Manager or Director of Regulatory Affairs, Medical Devices, is responsible for leading various operational aspects of Medical Device Regulatory Affairs objectives for assigned devices and device/drug products, life cycle management initiatives and global regulatory strategy, regulatory submissions, and interaction with US and foreign regulatory authorities.
Key Responsibilities Include:
Responsible for developing and executing regulatory plans for assigned medical device programs.
Develops technical content, format, and accountability for regulatory submissions and related supplements and amendments.
Advises project teams regarding the development and implementation of regulatory strategy through the analytic, GMP and clinical development processes.
Establishes and maintains excellent relationships with regulatory agency personnel.
Responds to requests for additional data, organizes and manages participation in meetings.
Negotiates directly with regulatory authorities regarding company's filings.
Reviews and approves technical data and verifies accuracy of clinical data and execution of preclinical and clinical projects to regulatory authorities.
Develops, implements, and reviews current policies and practices in compliance with Federal and international regulatory agencies.
Serves as regulatory affairs executive to provide input on trials and filing activities and to ensure that report systems are maintained and compliant.
Coordinates with other departments, corporate or marketing partners, and outsourcing partners to achieve project goals.
Monitors regulatory publications to keep apprised of new or changing regulatory developments and potential strategic impact and new guidances.
Reviews all external materials for regulatory compliance.
Serve as overall global regulatory lead accountable for all regulatory aspects of assigned projects, including development and implementation of the global regulatory development plan for the project.
Manages resources for assigned project(s), including ensuring adequate regulatory resources, skills, and budgets are available to deliver the project deliverables.
Advanced education (e.g., MS, PhD, MBA, MD, Engineer, or microbiology with regulatory experience) highly preferred. Certified regulatory group membership (RAC) preferred.
Management and leadership experience at project level, experience with strategic initiatives/issues.
5-10 years medical device regulatory affairs experience.
Strong knowledge of current US and EU regulations.
Experience with developing and implementing regulatory strategies.
Solid understanding of requirements for 510 (k), PMA, CTA, Design Master File, ISO 13485 and 21 CFR 820. Hands on experience with writing 510(k) package, de novo, PMA, pre-submission meeting package, and participation in the FDA meeting.
Ability to strategically interpret and respond to requests from regulatory agencies.
Demonstrated track record in securing product clearances and approvals and maintaining a complex portfolio.
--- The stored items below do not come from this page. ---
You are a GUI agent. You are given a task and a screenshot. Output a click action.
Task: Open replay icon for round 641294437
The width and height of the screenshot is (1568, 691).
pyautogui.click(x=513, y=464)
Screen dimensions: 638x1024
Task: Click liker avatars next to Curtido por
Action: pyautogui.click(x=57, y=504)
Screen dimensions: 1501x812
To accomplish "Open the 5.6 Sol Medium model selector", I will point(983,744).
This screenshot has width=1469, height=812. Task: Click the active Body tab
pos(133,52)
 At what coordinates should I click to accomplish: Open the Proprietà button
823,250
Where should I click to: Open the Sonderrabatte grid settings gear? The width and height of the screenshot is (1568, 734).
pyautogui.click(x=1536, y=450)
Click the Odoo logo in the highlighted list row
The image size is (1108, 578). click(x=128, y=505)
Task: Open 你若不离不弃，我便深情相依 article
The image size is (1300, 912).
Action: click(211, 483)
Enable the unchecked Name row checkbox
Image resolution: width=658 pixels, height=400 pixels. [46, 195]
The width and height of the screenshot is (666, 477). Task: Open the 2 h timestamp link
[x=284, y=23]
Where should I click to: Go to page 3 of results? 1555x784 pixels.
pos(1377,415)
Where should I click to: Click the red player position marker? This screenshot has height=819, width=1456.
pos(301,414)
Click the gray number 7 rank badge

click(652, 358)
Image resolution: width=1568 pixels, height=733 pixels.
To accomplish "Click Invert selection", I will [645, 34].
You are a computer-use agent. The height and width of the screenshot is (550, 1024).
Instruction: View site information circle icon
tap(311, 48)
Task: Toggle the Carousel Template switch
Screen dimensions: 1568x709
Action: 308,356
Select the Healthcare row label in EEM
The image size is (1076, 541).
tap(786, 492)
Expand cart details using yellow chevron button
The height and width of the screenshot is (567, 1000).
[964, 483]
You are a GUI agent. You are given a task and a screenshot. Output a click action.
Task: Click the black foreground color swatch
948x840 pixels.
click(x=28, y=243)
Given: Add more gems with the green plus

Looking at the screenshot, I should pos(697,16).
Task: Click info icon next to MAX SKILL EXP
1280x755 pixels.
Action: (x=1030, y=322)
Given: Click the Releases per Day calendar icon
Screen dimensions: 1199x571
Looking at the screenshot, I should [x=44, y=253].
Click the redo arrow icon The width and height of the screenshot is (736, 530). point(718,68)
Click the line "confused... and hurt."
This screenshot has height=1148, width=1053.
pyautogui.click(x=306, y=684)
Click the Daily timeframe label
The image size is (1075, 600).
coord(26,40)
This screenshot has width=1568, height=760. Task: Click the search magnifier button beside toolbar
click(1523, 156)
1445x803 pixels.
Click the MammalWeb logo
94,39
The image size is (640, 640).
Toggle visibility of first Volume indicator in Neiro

Proven leadership skills in a cross-functional team environment. International regulatory (ex-US) experience a plus.
Knowledge of clinical trial methodology, regulatory requirements governing clinical trials and experience in development strategy and the design of protocols.
Oversight and/or guidance for required product testing.
Experience conducting vendor audits.
Ability to interact externally and internally to support global business strategy.
Must possess excellent oral and written communication skills. Given document intensive nature of the position, computer literacy with Word and Excel are required.
Must possess knowledge and experience with FDA and EMA electronic authoring, global standards from ICH, GHTF (through IMDRF), WHO and ISO.
Knowledge of and experience with FDA website registration and submission of documents.
Unique Device (UDI) registration experience a plus.
CSSi LifeSciences is a global, innovative CRO and consulting group that specializes in advancing drugs and medical device technologies from discovery to commercialization. We offer customized solutions to propel life science technologies to market by mitigating risks, time and cost, while increasing our clients success. We provide a fully integrated one-stop shop for medical device technologies from inception and “back of a napkin” ideation to commercialization. Our integrated model provides optimum value-creation for early-stage and emerging growth companies.